**DIRECTION 1**
On what date and at what time was the mailing-list message sent?
**DIRECTION 2**
Reproduce the mailing-list message word for word, everything from "[<prev] [next>] [<thread-prev]" down to "(Eric W. Biederman)".

>> START GIVEN PASSAGE

[<prev] [next>] [<thread-prev] [thread-next>] [day] [month] [year] [list]
Message-ID: <m18x5xc5an.fsf@ebiederm.dsl.xmission.com>
Date: Sun, 21 Oct 2007 01:09:36 -0600
From: ebiederm@...ssion.com (Eric W. Biederman)
To: Nick Piggin <nickpiggin@...oo.com.au>
Cc: Andrew Morton <akpm@...ux-foundation.org>,
Chris Mason <chris.mason@...cle.com>,
Christian Borntraeger <borntraeger@...ibm.com>,
linux-mm@...ck.org, linux-kernel@...r.kernel.org,
Martin Schwidefsky <schwidefsky@...ibm.com>,
"Theodore Ts'o" <tytso@....edu>, stable@...nel.org
Subject: Re: [RFC][PATCH] block: Isolate the buffer cache in it's own mappings.
Nick Piggin <nickpiggin@...oo.com.au> writes:
> On Sunday 21 October 2007 14:53, Eric W. Biederman wrote:
>> Nick Piggin <nickpiggin@...oo.com.au> writes:
>> > On Saturday 20 October 2007 07:27, Eric W. Biederman wrote:
>> >> Andrew Morton <akpm@...ux-foundation.org> writes:
>> >> > I don't think we little angels want to tread here. There are so many
>> >> > weirdo things out there which will break if we bust the coherence
>> >> > between the fs and /dev/hda1.

>> END GIVEN PASSAGE
>> START RECORDS PROVIDED

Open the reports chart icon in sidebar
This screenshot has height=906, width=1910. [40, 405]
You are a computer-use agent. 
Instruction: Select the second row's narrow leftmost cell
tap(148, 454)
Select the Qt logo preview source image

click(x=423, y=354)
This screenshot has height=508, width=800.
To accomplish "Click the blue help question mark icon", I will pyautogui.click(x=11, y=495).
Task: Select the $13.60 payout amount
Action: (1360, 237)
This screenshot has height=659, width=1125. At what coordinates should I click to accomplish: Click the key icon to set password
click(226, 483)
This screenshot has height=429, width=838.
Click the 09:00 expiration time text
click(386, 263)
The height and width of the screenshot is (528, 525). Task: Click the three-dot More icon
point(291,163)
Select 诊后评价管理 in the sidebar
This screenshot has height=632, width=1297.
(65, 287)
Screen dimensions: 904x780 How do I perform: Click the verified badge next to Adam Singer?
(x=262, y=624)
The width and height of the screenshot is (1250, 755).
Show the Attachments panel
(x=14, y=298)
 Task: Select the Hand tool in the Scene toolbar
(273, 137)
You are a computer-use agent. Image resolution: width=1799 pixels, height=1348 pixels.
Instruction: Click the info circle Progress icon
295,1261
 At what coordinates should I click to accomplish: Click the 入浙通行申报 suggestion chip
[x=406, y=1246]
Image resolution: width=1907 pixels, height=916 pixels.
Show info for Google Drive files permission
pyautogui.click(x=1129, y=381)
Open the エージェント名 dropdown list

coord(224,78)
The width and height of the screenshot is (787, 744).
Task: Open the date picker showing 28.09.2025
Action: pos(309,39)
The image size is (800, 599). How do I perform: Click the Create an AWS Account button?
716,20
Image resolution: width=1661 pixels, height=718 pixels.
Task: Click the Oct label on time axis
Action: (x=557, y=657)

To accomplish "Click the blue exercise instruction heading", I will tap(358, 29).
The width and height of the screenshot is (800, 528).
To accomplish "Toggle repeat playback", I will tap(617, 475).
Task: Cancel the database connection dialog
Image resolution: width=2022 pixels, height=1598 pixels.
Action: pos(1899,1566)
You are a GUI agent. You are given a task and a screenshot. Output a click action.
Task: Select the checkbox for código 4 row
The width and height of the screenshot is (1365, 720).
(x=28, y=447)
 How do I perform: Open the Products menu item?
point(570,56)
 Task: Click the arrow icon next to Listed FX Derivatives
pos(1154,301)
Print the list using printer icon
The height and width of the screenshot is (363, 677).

>> END RECORDS PROVIDED

**EXERCISE RESPONSE 1**
Sun, 21 Oct 2007 01:09:36 -0600

**EXERCISE RESPONSE 2**
[<prev] [next>] [<thread-prev] [thread-next>] [day] [month] [year] [list]
Message-ID: <m18x5xc5an.fsf@ebiederm.dsl.xmission.com>
Date: Sun, 21 Oct 2007 01:09:36 -0600
From: ebiederm@...ssion.com (Eric W. Biederman)